(EXTRACTED ENTRIES)

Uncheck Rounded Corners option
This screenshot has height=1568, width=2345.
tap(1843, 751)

---

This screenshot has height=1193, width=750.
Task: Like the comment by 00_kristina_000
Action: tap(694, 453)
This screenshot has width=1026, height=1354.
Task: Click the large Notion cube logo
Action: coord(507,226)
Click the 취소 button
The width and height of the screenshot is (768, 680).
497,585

(REQUIRED WORK) Can you rewrite the part of the data that opens with the line containing "Uncheck Rounded Corners option" and closes with the line containing "tap(1843, 751)", substituting "Sharp Corners" for "Rounded Corners" and leaving everything else as it is?

(IN RESPONSE)
Uncheck Sharp Corners option
This screenshot has height=1568, width=2345.
tap(1843, 751)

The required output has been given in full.